Ağrı. Muazzam acı. Bazen dayanılmaz, bazen anlaşılmaz. Çoğumuz hayatı acı içinde yaşıyoruz. Karar vermenin acısı. Hayatı düşünmenin acısı. Ölü ilişkileri canlı tutmanın acısı. Bizi rahatsız eden hatıraların acısı. Korkunun acısı. Sabah kalkmanın acısı ve uykusuz gecelerin acısı. Çok değerli birinin kaybının acısı ve geri dönmesini beklemenin acısı. Her şeyde acı ve daha fazla acı.
Hayat bu. Acının hayatı. Aynada kendi gözlerinize bakın ve birçok kez yorgunluğun acısını göreceksiniz. Acıdan kaçmaya çalışmanın acısı. Neden? Çünkü hepimiz yaşıyoruz. Evet, acı yaşadığımız için gelir. Sadece ölülerin huzuru vardır.

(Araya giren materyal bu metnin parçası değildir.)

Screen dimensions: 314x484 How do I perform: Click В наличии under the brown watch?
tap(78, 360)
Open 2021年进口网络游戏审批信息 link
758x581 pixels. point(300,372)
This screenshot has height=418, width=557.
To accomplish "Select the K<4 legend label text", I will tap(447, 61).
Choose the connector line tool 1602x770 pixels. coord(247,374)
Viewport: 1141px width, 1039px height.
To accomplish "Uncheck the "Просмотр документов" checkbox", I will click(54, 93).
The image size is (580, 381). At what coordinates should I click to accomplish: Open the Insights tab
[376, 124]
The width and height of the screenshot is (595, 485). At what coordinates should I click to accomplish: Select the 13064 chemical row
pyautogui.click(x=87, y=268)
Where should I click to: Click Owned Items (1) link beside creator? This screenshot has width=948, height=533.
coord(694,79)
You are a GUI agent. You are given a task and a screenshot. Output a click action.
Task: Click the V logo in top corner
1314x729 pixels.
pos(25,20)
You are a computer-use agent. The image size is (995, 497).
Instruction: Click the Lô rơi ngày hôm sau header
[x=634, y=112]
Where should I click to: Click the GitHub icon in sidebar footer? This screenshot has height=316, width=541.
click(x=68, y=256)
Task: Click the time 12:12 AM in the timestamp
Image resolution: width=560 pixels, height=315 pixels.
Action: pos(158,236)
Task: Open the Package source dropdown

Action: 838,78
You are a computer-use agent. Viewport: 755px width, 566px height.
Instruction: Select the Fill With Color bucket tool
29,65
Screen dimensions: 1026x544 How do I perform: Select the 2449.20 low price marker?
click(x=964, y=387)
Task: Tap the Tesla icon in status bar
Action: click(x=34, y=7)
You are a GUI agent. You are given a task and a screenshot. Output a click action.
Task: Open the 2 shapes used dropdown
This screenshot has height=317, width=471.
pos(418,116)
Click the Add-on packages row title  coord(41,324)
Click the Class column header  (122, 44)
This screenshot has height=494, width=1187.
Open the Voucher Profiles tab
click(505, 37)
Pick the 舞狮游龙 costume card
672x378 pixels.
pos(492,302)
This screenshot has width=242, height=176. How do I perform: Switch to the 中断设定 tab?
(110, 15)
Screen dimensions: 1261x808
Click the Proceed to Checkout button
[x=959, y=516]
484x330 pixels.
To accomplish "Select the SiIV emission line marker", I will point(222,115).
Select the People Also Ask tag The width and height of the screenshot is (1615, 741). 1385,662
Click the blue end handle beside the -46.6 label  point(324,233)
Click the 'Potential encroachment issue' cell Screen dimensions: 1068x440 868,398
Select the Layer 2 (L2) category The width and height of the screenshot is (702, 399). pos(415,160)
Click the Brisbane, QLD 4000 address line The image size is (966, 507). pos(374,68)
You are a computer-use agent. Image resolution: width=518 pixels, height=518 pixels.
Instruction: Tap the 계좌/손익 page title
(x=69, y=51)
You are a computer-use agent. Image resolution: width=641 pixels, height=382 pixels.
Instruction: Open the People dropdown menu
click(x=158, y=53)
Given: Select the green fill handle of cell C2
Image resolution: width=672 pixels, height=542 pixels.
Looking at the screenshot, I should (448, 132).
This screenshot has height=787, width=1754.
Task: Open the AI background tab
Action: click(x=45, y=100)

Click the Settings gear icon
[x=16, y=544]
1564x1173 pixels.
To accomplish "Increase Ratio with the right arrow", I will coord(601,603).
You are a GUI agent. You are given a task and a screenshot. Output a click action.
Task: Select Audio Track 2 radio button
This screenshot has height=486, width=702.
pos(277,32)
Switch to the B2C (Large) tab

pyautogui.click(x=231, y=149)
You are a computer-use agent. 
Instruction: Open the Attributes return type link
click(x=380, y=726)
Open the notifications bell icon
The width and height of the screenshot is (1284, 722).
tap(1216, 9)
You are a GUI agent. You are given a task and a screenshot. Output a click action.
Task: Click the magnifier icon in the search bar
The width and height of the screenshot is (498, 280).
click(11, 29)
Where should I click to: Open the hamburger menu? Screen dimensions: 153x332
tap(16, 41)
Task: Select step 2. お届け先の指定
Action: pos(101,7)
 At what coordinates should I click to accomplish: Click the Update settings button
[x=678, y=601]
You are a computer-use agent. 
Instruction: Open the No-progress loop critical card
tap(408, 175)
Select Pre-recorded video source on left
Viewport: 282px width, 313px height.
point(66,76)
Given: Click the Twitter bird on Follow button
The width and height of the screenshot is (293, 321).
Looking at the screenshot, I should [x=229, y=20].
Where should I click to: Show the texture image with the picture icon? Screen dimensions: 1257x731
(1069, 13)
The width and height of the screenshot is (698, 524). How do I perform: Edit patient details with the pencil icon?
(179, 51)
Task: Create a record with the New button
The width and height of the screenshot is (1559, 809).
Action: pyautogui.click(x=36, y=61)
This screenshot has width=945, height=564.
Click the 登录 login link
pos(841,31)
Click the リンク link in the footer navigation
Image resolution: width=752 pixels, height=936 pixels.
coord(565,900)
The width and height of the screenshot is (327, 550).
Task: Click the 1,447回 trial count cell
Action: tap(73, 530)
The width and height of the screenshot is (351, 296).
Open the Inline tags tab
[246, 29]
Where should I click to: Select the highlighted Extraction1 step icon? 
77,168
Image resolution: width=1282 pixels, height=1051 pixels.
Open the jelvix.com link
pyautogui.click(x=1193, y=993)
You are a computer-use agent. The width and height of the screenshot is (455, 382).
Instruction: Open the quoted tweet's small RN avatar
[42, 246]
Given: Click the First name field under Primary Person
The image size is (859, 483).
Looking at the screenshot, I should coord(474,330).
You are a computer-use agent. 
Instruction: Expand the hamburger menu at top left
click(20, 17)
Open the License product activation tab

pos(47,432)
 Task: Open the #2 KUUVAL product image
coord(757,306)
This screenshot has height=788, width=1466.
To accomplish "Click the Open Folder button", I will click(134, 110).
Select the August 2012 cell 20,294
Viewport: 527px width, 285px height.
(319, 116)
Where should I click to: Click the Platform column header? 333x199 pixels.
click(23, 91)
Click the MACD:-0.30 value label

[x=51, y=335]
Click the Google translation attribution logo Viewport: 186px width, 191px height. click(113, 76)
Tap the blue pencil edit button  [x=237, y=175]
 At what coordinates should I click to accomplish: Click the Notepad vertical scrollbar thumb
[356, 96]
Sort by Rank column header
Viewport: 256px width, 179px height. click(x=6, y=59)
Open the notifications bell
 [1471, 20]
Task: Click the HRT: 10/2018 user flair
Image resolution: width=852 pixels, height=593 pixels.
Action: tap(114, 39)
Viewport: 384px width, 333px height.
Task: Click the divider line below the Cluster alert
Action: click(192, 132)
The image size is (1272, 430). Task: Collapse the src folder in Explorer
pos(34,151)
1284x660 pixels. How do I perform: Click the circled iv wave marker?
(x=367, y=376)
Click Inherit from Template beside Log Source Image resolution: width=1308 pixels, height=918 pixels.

Veya çok küçük çocuklar veya azizler. Geri kalanımız her zaman biraz acı çekiyor. Acı, hayatın o kadar önemli bir parçası haline gelir ki, çoğu zaman acı içinde yaşadığımızı unutmaya meyilliyiz. Neşeli bir hayatın ve acısız bir hayatın farkına varmayız.
Acılara karşı koymanın bir yolu var mı? Bazen dengemizi kaybetmeye başladığımızda psikiyatristlere yaklaşırız. Ancak seçim yanlışsa, bu daha büyük acılara neden olabilir. Acı çekmeyen bir ulusun başkanı mıdır? Ona sorun ve bir sürü sürprizle karşılaşırsınız. Ağrısız genç bir genç mi? Sor ve başka bir sepet al. Listelemeye devam edin ve sormaya devam edin. Şirketlerin CEO’ları, öğrenciler, küçük yöneticiler, dükkan sahipleri, film yapımcıları, ünlüler, fakirler … Liste sonsuz olacak ve acıların hikayesi de olacak.
Acılardan kurtulmanın bir yolu var mı? Kişi hayatında olup biteni yaşamanın özünü öldüren üzerine düşünebilir. Ancak, kendimizi tamamen değiştirmedikçe, bu egzersiz hiçbir acıyı ortadan kaldırmayacaktır. Bu nasıl yapılır? Bize acı veren şeyi düşünmek ve bulmakla başlayalım. En küçük acıyı bile sayın. Soruşturma yapma yolculuğu başlasın. Acılardan çıkmak sadece bu egzersizi takip edecektir. İlk adımı at. Tüm acıları düşündükten ve saydıktan sonra, bazı ağrıların tamamen kaçınılmaz olduğunu fark edebilirsiniz.